Cheio de Méritos , mas...

Cheio de Méritos , mas...

Eu demorei a pronunciar-me sobre a tragédia da região Serrana do Rio de Janeiro. Sou filósofo e, como filósofo penso de olhos abertos. Penso no quê está para lá da existência do existente. Como filósofo, não ouso dizer o que o poeta diz, mas penso naquilo que está sendo dito.
A poesia e o pensamento, através da escuta do apelo do ser, instauram o espaço da clareira. Este apelo é silencioso e o escutar cuidadoso desse silêncio é capaz apenas para a filosofia e a poesia por se relacionarem com a linguagem de maneira essencial. Poetas e pensadores constituem o idêntico (entendido como o mesmo), pois, cada um a seu modo, possuem a tarefa de trazer o ser à palavra. São diferentes essencialmente enquanto o pensamento se esforça para explicitar o ser e o poeta apenas o dita, respeitando seu mistério.
Pois bem, Hölderlin , um dos poetas prediletos de Heidegger vai dizer “Voll Verdienst, doch dichterisch wohnet Der Mensch auf dieser Erde. (Cheio de méritos, mas poeticamente o homem habita esta terra) . Notemos que esse “mas” adversativo é uma  advertência. Mas advertência de quê e para quem?
Heidegger desde Ser e Tempo indica que Habitar é o modo de ser da relação homem com o mundo, o homem habita o mundo.  Em Ser e Tempo ele vai chamar essa habitação do homem com o mundo , usando o termo Ser em, ser em no mundo daí Ser no Mundo.
A partir do cartesianismo, a relação do homem com o mundo é uma relação de interioridade quando compreendida a partir da autonomia de cada um, ou seja, o mundo é algo em si, a “Res Extensa” e o homem é algo em si, uma “Res, uma substância, Res Cogitans”, uma coisa pensante.

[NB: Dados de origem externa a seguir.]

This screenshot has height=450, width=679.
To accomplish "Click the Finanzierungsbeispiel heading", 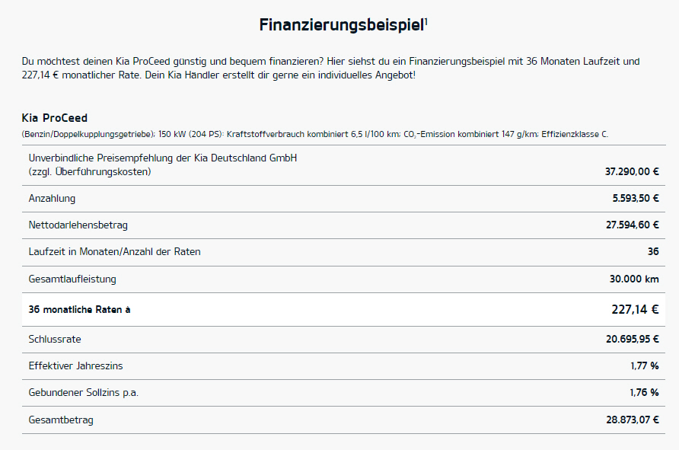I will (x=342, y=25).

Essa relação entre esses dois compartimentos é de interioridade, o homem está dentro do mundo. É mais ou menos assim que a metafísica vai elaborar essa relação.
 Heidegger vai criticar essa relação de compreensão do homem com o mundo. Segundo ele podemos dizer “O livro está dentro da bolsa”, mas não podemos dizer: o homem está dentro do mundo tal como o livro dentro da bolsa. Pode até haver uma reciprocidade biológica como no caso dos animais e vegetais, pois os animais e vegetais também estão no mundo numa certa interioridade. Porem na interioridade dos animais e vegetais existe um co-pertencimento biológico. Essa  relação chamamos de adaptação. Os animais se adaptam ao meio ambiente, os vegetais uns aos outros, aos parasitas.
A relação do homem com o mundo não é de adaptação. Na relação de adaptação ou se adapta ou morre. Para o homem é diferente , não tem lugar que ele não se adapte, porque a relação dele não é de adaptação. Ao contrário da imanência tipo: a cadeira está na sala de aula, o livro dentro da bolsa, o vegetal está lá fora, o homem habita o mundo.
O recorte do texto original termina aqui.